Idrian ground his teeth and gripped the pommel of his sword. Despite the cool winter air and the chilly weather, he was sweating continuously under the massive cloak that hid his armor. His sword and shield hung from his saddle, wrapped in loose canvas in an attempt to disguise their nature. breacher armor was not designed for horseback riding and every damn part of him chafed.
Bluffing, Tadeas had told him just before they left yesterday morning, requires patience and perseverance. Never break character until after the other person has called. You have to stay in their head to the last moment. Idrian wondered if his was the best advice to follow, considering how much he cheated at cards. But Idrian kept riding, and he kept his damn cloak on.
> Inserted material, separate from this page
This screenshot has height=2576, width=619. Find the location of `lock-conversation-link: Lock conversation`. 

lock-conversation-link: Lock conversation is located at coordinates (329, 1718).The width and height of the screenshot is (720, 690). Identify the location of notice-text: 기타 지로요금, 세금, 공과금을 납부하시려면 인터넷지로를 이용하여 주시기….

Even before they reached the decorative brick wall that surrounded the villa, Idrian could hear flies. The stench hit him next, and he had a pretty good idea what to expect by the time they came up to the little iron gate. Idrian glanced sidelong at Braileer, noting the stricken look in his eyes, then pointed to him and four of the soldiers accompanying them. “You five, form a perimeter. Eyes on the sky. Squeaks, search the house.”
“Yes, sir.”
He dismounted and followed Jorfax and Mika through the gate. The sight that greeted them was much as he expected – another damned massacre. Eleven soldiers, a scout guide, and one of Jorfax’s glassdancers lay where they had fallen like a bomb had exploded in the middle of the group. They were shredded to pieces, their sticky blood covering practically every surface. At least two civilians had also been caught by the attack. They lay in the doorway, one of them still clutching the basket full of dates he was bringing the resting scouting party.
“Shit,” Mika said.
“Do you recognize them?” Idrian asked Jorfax. “Is this one of the three other groups Demir left in his scouting rotation?”
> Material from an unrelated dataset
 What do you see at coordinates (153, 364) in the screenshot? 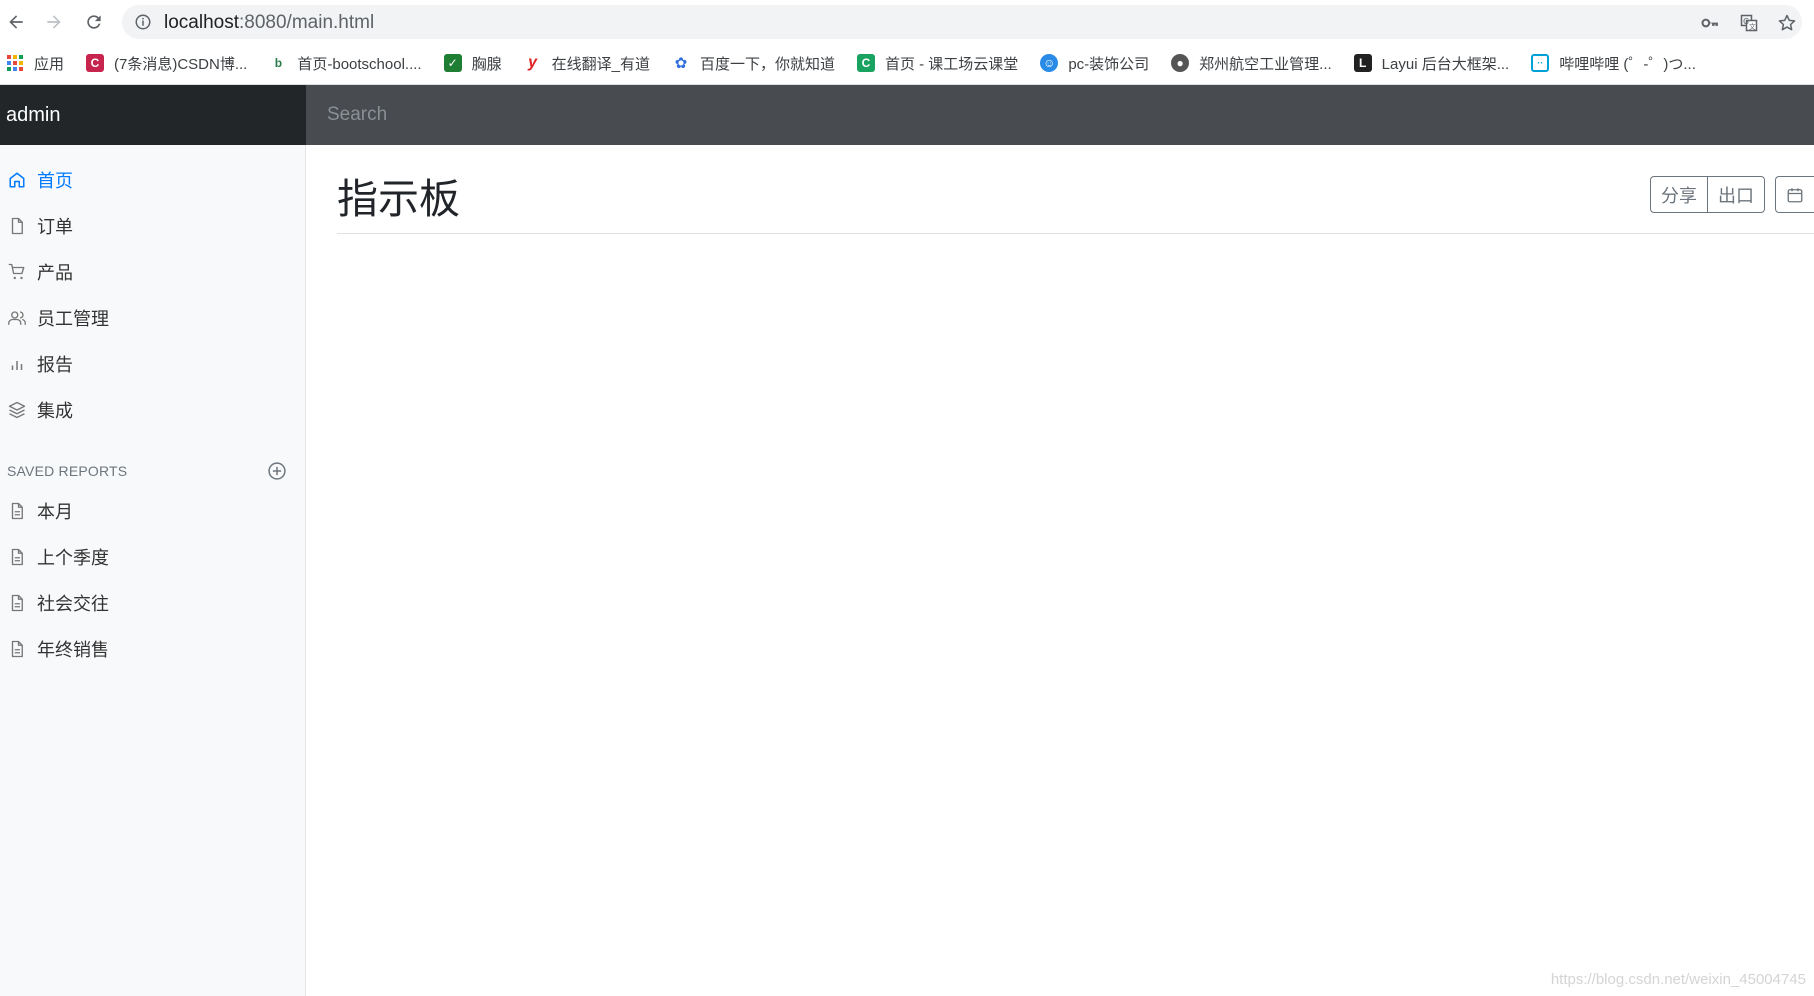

“It is,” Jorfax responded. She knelt over the lone glassdancer, studying the body intently. “His name was Lorstel. We called him Lucky because he’s survived so many close calls. Not this one, it seems.” She traced paths through the air with her fingers in several directions. Idrian walked over to kneel across from her, studying her face as she worked. He thought he could see a crack in that steely visage. Concern? Fear? She finally spoke again. “This winged glassdancer is damned good. He exploded Lucky’s glassdancer egg in his pocket. Looks like the initial blast killed…” She stood, walking around the perimeter of the massacre, her lips moving as she traced more paths. “He killed Lucky and these four with that first attack, then cut up the rest. They all would have died within ten or fifteen seconds.”